It had managed to sign some pretty impressive sponsorship deals, including one with the International Cricket Council or ICC.
And nationally, its market share has only grown in the last few years.
It's gone from less than 1% to nearly 8% for premium beer.
But that's exactly where the problem lies.
It hasn't been able to keep up with the surge in demand.
You see, the beer business is a tricky affair compared to other liquors because of low margins and shelf life.
then there's also the added transport and logistics cost,
and then of course there's also regulators to worry about,
because each Indian state has its own laws and regulations around alcohol.
All of this started adding up, and Bira faced a shortage of working capital.
Ironically, the company had also invested heavily in setting up new plants,
but wasn't able to pay its dues to suppliers and marketing partners.
The result?
Well, former employees say the breweries didn't have the raw materials,
to stay afloat and would end up sitting idle for days.

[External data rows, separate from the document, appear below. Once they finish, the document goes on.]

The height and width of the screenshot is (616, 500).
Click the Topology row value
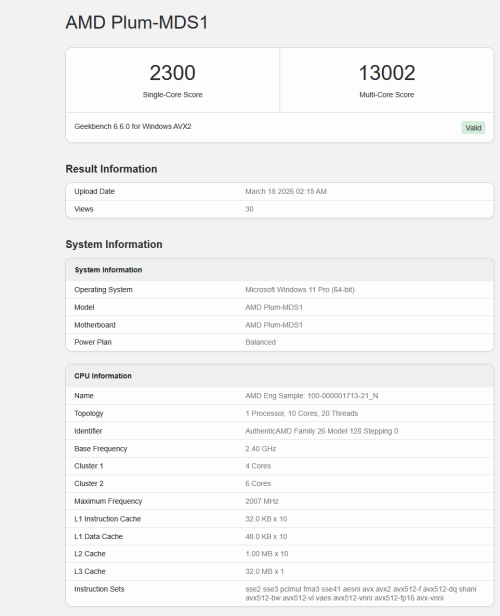click(x=302, y=413)
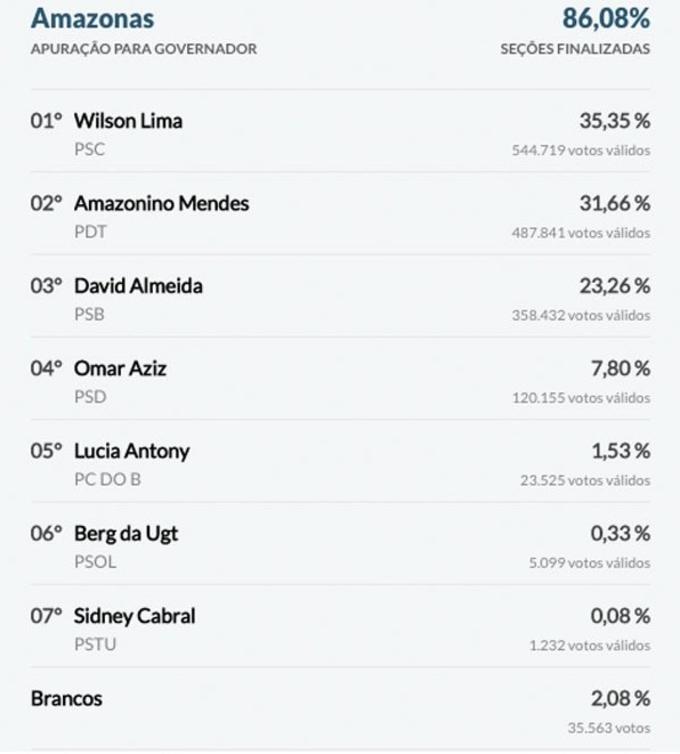Select David Almeida in the results

138,286
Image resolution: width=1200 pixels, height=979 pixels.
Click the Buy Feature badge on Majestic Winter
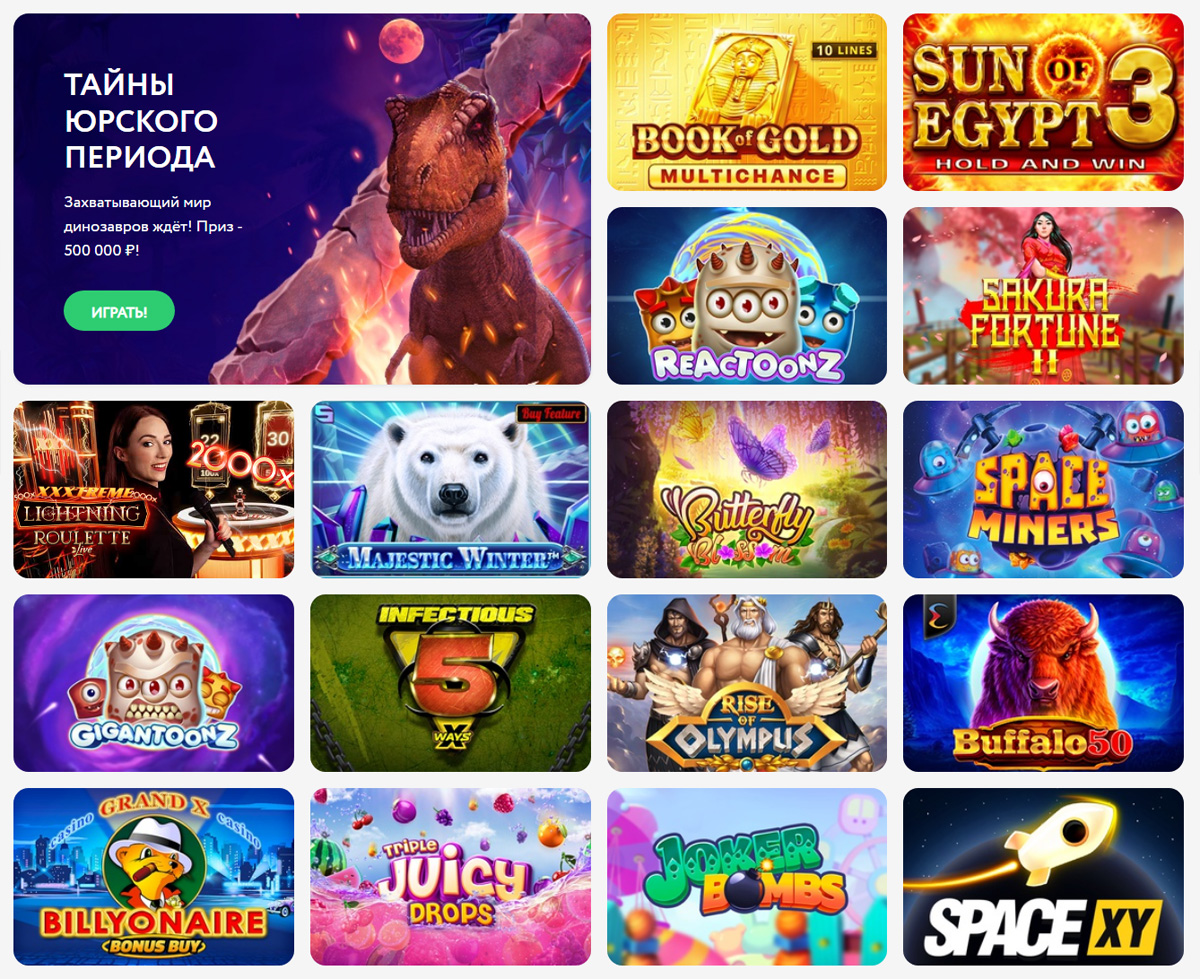(550, 413)
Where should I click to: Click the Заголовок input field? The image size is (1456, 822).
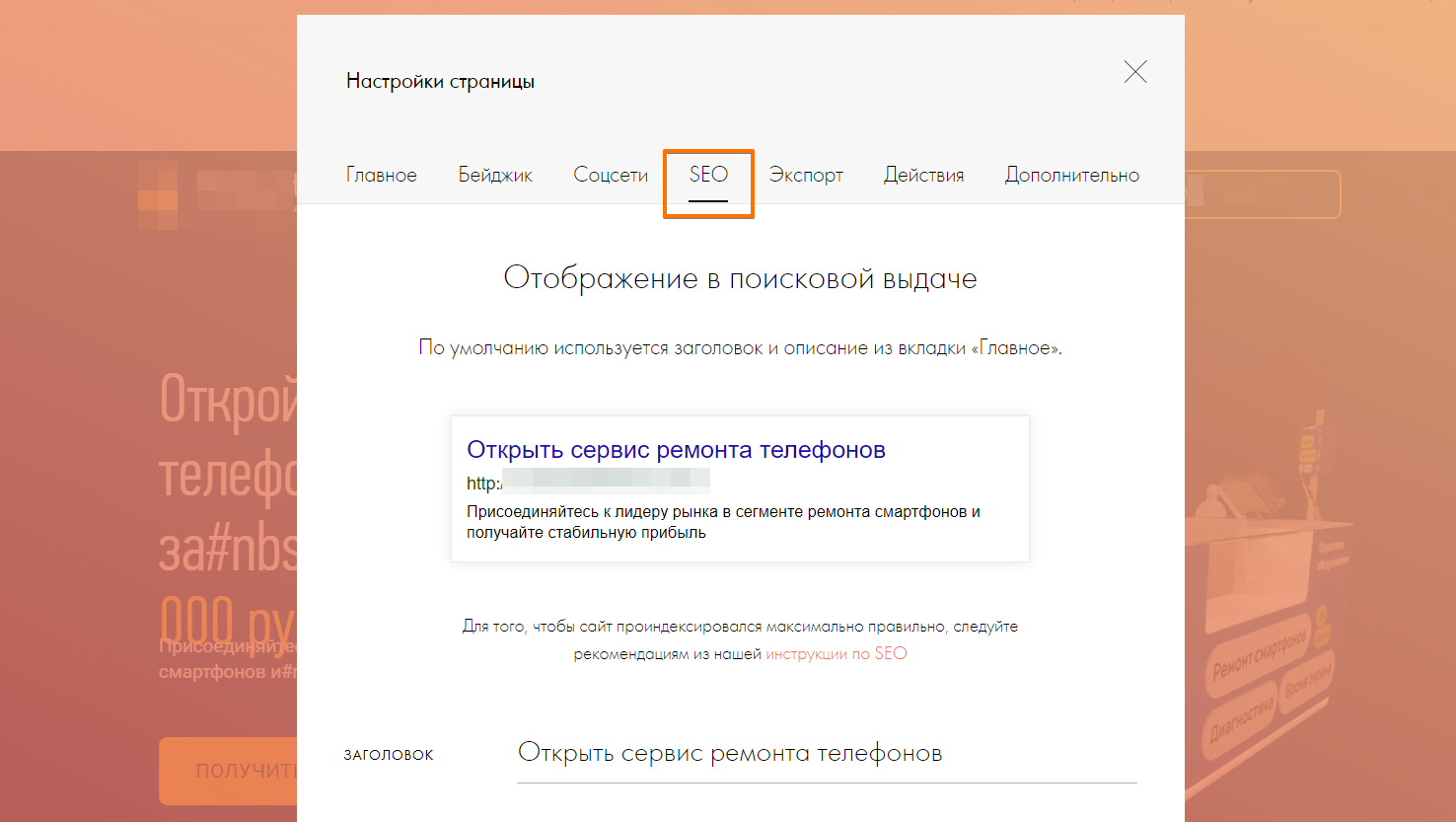pos(827,754)
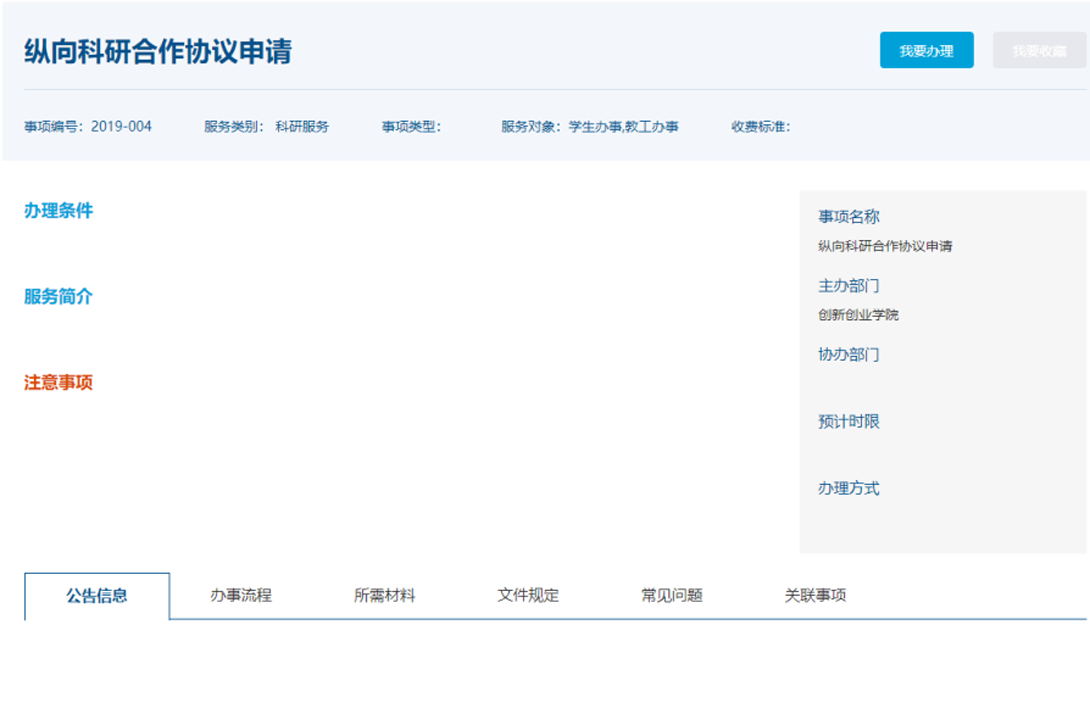Click the page title 纵向科研合作协议申请
This screenshot has width=1090, height=703.
(x=158, y=52)
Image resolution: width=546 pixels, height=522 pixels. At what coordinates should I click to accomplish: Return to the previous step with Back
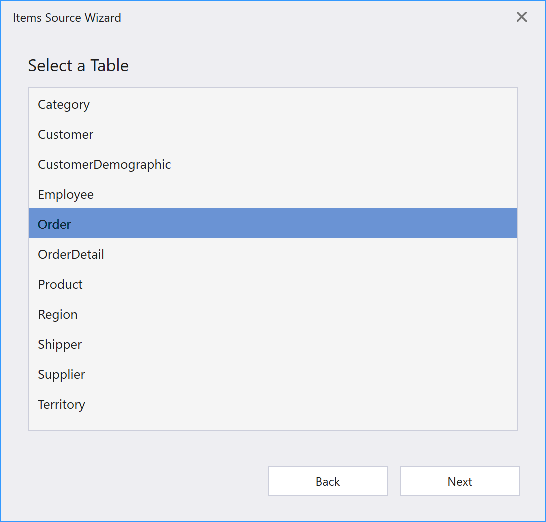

And then there were the vendors.
The company in some instances was unable to pay royalty fees
and promotional expenses to marketing partners.
So employees recall messy situations
where vendors landed up at the corporate office in Delhi
and raised hell over unpaid dues.
And as the crisis snowballed,
issues started surfacing internally too.
Salaries were delayed and senior leadership started resigning.
But despite all of the crisis,
of this, Beera CEO Ankur Jain is still optimistic.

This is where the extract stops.